READING TEXT |
________________
(Astragalus hamosus)

Common Name Latin Name Plant Family
Astragalus hamosus
Leguminosae

None known

  • Medicinal Use

    The plant is demulcent, emollient, galactogogue and laxative[240]. It is useful in treating irritation of the mucous membranes, nervous affections and catarrh[240].

  • Edible Use

    Young seedpods – cooked[2, 105, 177]. They quickly become tough and fibrous[K]. The young seedpods are also used in salads. They have only a mediocre taste, but look very much like certain worms and so are used mainly for their novelty value[2].

  • Cautionary Notes

    Many members of this genus contain toxic glycosides[65]. All species with edible seedpods can be distinguished by their fleshy round or oval seedpod that looks somewhat like a greengage[85]. A number of species can also accumulate toxic levels of selenium when grown in soils that are relatively rich in that element[65].
________________
DATASET CONTENT |
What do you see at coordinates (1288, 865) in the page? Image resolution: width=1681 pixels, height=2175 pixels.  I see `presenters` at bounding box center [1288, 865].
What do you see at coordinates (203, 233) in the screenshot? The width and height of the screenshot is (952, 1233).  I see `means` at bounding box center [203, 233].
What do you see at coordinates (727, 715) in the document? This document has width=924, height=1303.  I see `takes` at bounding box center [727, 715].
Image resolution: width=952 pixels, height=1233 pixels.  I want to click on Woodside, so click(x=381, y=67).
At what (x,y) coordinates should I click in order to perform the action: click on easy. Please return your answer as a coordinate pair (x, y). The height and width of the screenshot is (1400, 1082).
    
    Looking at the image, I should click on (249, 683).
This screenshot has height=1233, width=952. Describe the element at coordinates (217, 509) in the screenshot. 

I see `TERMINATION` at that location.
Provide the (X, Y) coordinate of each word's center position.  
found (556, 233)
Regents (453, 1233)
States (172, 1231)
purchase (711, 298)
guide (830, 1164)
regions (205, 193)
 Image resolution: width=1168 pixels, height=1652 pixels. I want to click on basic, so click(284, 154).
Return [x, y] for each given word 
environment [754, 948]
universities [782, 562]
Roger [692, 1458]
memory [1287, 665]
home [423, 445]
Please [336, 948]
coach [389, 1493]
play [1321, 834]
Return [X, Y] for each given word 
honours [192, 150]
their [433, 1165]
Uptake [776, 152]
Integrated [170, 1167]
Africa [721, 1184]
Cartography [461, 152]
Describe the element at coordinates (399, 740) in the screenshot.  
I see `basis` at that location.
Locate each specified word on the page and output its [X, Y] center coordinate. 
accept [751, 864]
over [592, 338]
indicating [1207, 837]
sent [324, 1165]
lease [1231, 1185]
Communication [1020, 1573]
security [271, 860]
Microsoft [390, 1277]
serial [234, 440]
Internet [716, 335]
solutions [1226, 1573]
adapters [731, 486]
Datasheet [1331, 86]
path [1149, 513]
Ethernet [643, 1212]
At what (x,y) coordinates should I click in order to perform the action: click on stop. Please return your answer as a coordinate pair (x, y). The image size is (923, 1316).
________________
TASK PROMPT |
Return everything from "Common Name Latin" down to "their novelty value[2]." in the Astragalus hamosus text, copied word for word.

SOLUTION TO THIS PROBLEM |
Common Name Latin Name Plant Family
Astragalus hamosus
Leguminosae

None known

  • Medicinal Use

    The plant is demulcent, emollient, galactogogue and laxative[240]. It is useful in treating irritation of the mucous membranes, nervous affections and catarrh[240].

  • Edible Use

    Young seedpods – cooked[2, 105, 177]. They quickly become tough and fibrous[K]. The young seedpods are also used in salads. They have only a mediocre taste, but look very much like certain worms and so are used mainly for their novelty value[2].